Wednesday, June 27, 2012

Sibling Rivalry

Sibling Rivalry at two weeks. What fun! I've heard stories about bringing the new baby home and all they endure. I just thought this little guy had been through enough already. Zoey loves, loves, LOVES her new baby brother. She gets to hold him and kiss him and "play" with him. She's teaching him about the little piggies that are his toes. She loves to make him happy with kisses and hugs but still needs a little help to remember not to hug too hard.





I'm not sure if she was feeling upset or just curious but the other morning she decided to hit him in the face. I had turned just before it happened and didn't harness my reaction. I'm over protective of him not just because he's a baby but because he's a cardiac baby.
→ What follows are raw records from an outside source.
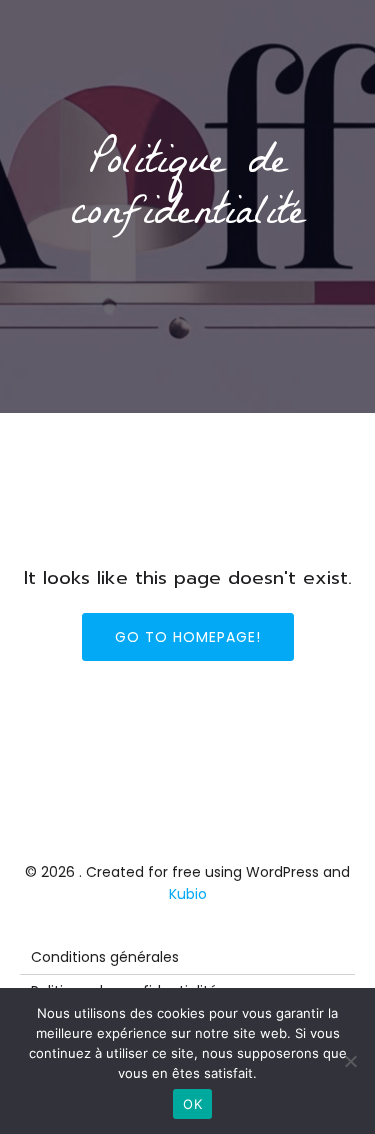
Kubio (188, 894)
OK (192, 1104)
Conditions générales (105, 957)
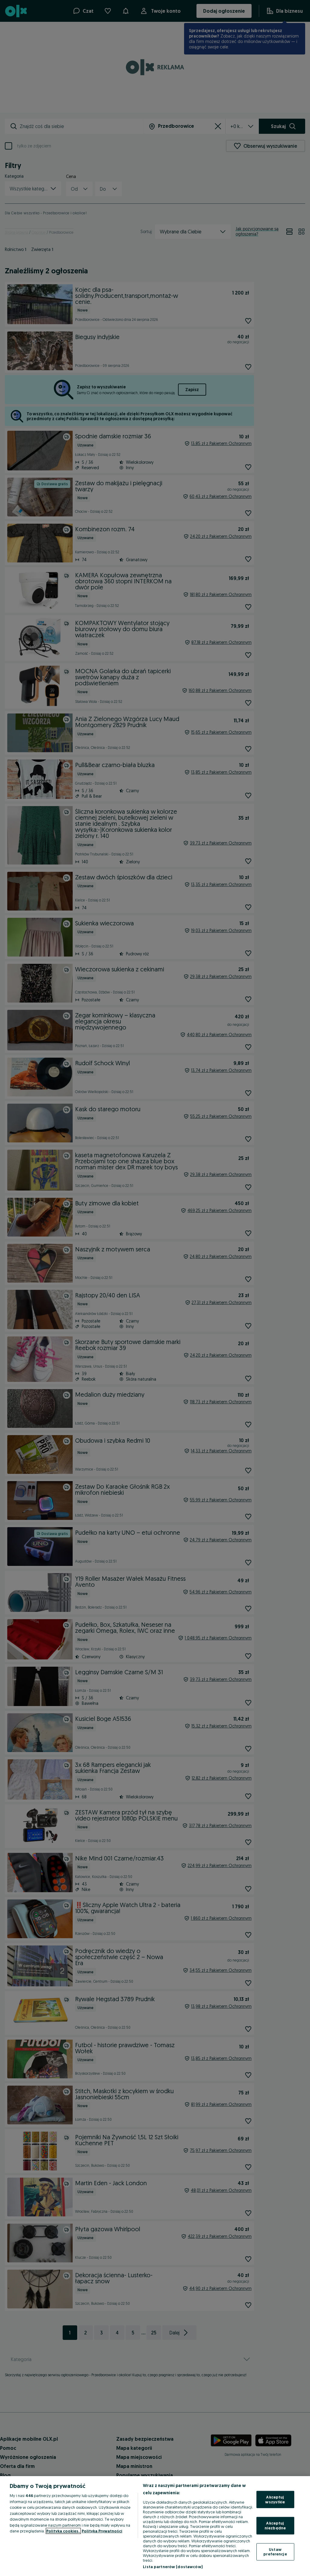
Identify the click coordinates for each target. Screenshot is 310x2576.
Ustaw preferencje (275, 2551)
Of course he cried and Zoey cried as well. She is so wonderful at saying sorry and giving hugs. She wanted to hold him after and watch a movie with him and she hasn't done anything too rough since but wow! My heart jumped to my throat but not so much that I wasn't able to explain to her why we can't hit. Not just the baby but anyone.


She went with me to take Michael to his follow up appointment yesterday and it was wonderful. I got several compliments on Zoey and my parenting. She had been saying please and thank you since we'd walked through the door. Michael's appointment went wonderful. He's still gaining a good amount of weight (over 11lbs now) and his arrhythmia has been under control. Last week I was up all night with Michael as his monitor had been picking up strange rhythms. I sent in a total of 6 recordings so I was pretty sure I was going to be sent back. I had a lump in my throat as I started to dress myself just past midnight. I had just sent the sixth recording and was positive I was going to get a call back. Jaron came down and reassured me that I needed to wait for a call back before getting worked up and I agreed. Michael wasn't showing any weird outward signs of distress and his heart rate and breathing were good so we decided to go to bed. My phone on my pillow next to my head so I wouldn't miss "the call". The call never came and his EP specialist reassured me at this apt that it was just Michael's rhythm with his extra beats that were causing the monitor to go off. Nothing to be worried about. I can say that now. I wouldn't have said that when I was getting dressed that night, but it's not that night anymore, it's 3:30 in the morning and I'm waiting for Michael to finish his bottle so I can get up with him again at 6. I am so happy that I'm waiting for his bottle to be empty and not waiting for his feed to end. We are so blessed to have this little guy at home. Showing us that life is precious and to treasure each moment. Even the 3am moments.